(Screenshot grounding data)
*** Block opens ***
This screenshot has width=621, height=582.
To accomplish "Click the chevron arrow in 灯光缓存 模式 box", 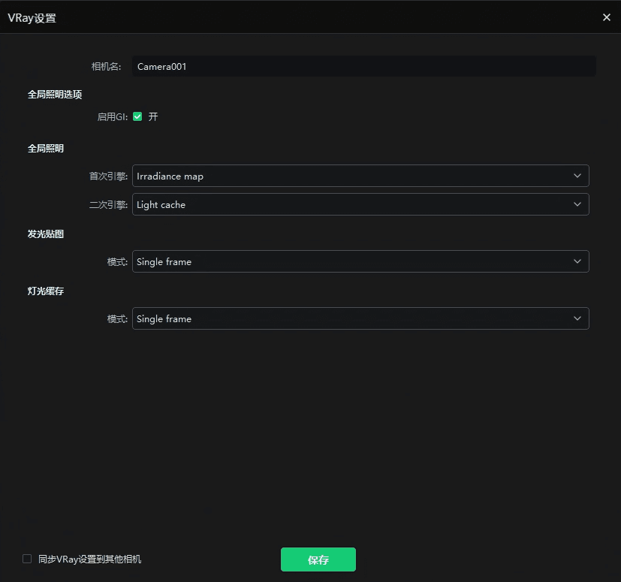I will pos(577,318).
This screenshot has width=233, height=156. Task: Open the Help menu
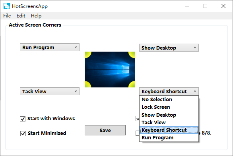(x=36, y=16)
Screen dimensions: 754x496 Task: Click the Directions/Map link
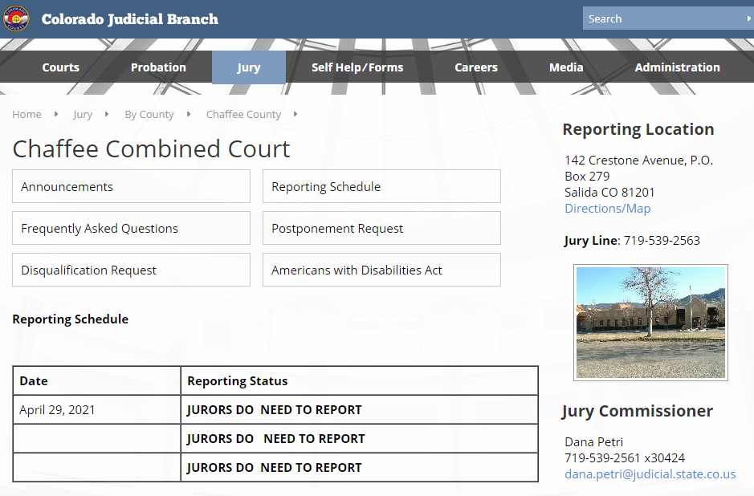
*** Block closes ***
▸ Your objective
Only the lines from the line containing "This screenshot has width=233, height=156." through the last line of the entries above should be reproduced, word for word and without pictures.

▸ Answer below
This screenshot has width=233, height=156. Task: Open the Help menu
(x=36, y=16)
Screen dimensions: 754x496 Task: Click the Directions/Map link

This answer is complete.